А вот и мимолетное подтверждение строгой выстроенности книги С.П.: следующая ее часть называется “Жизнь вещей”.
“Жизнь вещей была длинной. Меняли их редко. Покупка холодильника, телевизора
или дивана становилась событием, о котором долго помнили в семье. Не говоря уже о кроватях. Кровать покупалась раз и навсегда. Умирая, люди оставляли после себя мало вещей. Более пригодные донашивали близкие родственники. Смотря на свет через бабушкину простыню, мама говорила: “Еще послужит””.
Не могу обойтись и без такой цитаты: “По возможности вещь украшала быт, но главной функцией оставалось служение. Даты покупок или потерь становились в один ряд с самыми значительными событиями. “Фанечка вышла замуж в тот год, когда мы купили холодильник, помнишь?””.
Вероятно, следовало бы сказать о литературных собратьях С.П. Оставляю эту работу критикам, им сподручнее. Упомяну лишь Бруно Шульца, великого польского прозаика и художника, воспевшего свой родной Дрогобыч. Уверен, что С.П. мог бы сказать о Клинцах то же, что сказал Шульц о Дрогобыче: “Этот край и этот город замкнулись, как створки раковины, создав самостоятельный мирок, и замерли на пороге вечности”.
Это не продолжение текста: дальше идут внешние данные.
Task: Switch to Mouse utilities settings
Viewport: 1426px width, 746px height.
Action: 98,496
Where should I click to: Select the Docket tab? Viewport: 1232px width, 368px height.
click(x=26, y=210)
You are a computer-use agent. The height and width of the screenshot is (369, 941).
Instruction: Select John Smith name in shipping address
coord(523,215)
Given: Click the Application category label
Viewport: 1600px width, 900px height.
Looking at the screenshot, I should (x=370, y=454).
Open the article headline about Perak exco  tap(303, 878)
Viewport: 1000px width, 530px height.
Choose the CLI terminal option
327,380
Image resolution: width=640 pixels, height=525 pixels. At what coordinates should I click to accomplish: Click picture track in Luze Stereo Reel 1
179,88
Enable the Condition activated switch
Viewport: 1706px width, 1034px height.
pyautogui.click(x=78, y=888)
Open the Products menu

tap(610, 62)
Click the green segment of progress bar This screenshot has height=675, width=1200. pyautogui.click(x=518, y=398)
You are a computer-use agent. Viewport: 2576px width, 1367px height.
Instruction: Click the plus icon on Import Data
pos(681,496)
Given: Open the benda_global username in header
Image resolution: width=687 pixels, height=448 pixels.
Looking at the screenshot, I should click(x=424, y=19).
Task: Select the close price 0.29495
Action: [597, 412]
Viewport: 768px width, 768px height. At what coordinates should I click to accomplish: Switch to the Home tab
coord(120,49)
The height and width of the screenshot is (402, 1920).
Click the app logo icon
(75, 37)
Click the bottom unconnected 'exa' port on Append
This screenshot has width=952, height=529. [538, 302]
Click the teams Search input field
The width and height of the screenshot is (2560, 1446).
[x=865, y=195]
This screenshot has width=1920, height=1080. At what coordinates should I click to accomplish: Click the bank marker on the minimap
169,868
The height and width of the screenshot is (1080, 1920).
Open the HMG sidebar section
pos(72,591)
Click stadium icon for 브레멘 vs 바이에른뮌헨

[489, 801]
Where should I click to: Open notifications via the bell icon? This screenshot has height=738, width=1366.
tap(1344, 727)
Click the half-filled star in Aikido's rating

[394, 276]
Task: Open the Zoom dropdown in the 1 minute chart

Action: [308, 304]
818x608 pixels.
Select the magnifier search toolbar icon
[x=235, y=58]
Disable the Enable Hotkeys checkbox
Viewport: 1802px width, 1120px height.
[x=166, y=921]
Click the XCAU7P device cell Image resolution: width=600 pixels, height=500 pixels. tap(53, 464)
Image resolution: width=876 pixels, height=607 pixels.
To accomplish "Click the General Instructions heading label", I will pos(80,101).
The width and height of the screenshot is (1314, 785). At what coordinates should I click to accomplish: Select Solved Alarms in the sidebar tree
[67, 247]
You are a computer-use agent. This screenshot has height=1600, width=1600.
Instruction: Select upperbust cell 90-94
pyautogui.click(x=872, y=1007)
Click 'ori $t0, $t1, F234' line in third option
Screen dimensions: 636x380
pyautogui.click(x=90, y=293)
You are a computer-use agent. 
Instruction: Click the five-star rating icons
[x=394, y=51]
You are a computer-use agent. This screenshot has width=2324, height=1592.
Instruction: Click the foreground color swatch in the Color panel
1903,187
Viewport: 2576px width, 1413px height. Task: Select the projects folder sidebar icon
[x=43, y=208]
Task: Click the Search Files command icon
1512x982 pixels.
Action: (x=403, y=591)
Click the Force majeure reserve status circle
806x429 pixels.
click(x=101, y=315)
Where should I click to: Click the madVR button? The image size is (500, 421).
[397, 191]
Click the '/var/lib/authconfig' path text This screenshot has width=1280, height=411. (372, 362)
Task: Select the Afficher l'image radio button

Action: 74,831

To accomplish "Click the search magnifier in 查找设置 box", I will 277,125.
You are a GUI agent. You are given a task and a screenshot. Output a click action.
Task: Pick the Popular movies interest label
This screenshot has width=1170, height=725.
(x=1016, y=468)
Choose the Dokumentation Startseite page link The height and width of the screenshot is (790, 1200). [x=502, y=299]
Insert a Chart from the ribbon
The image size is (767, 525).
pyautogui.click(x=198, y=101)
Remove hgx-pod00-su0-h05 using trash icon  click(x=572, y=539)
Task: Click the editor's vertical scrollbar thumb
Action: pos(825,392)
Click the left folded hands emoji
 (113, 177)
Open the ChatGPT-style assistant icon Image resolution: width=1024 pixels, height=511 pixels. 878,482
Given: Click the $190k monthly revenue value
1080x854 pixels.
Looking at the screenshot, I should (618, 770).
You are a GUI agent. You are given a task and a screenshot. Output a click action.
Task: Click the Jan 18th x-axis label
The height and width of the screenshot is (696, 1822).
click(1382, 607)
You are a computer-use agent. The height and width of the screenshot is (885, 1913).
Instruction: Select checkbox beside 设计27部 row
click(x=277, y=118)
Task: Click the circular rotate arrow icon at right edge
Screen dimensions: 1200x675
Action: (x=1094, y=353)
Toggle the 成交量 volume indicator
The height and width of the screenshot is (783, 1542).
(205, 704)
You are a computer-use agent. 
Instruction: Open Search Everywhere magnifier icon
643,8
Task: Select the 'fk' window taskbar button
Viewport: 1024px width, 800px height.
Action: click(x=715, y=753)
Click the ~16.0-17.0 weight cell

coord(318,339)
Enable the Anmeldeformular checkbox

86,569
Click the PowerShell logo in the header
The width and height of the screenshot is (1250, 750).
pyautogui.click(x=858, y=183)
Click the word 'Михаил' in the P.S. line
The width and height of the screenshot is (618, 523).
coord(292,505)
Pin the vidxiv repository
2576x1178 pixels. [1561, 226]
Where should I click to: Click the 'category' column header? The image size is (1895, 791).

Последняя часть книги называется “Время радости”. В ней автор вновь оказывается в городке своего детства. “Я ощущал тепло любви, окутавшее чудесный факт моего рождения, в каждое мгновение моего существования”. Эта любовь и есть залог творческой радости и “воскрешения лиственницы”. Радость воскрешения божественна по определению, и мне всегда казалось, что прекрасное произведение искусства – это своего рода “второе пришествие”, когда однажды явленное возвращается в творении художника и обретает спасение.
Владимир Гандельсман – поэт, прозаик, переводчик. Родился в 1948 году в Ленинграде. Автор нескольких поэтических сборников, публикаций в журналах “Октябрь”, “Знамя”, “Новый мир”, “Звезда”, “Интерпоэзия” и др. Лауреат “Русской премии” (2008). С 1991 года живет в Нью-Йорке.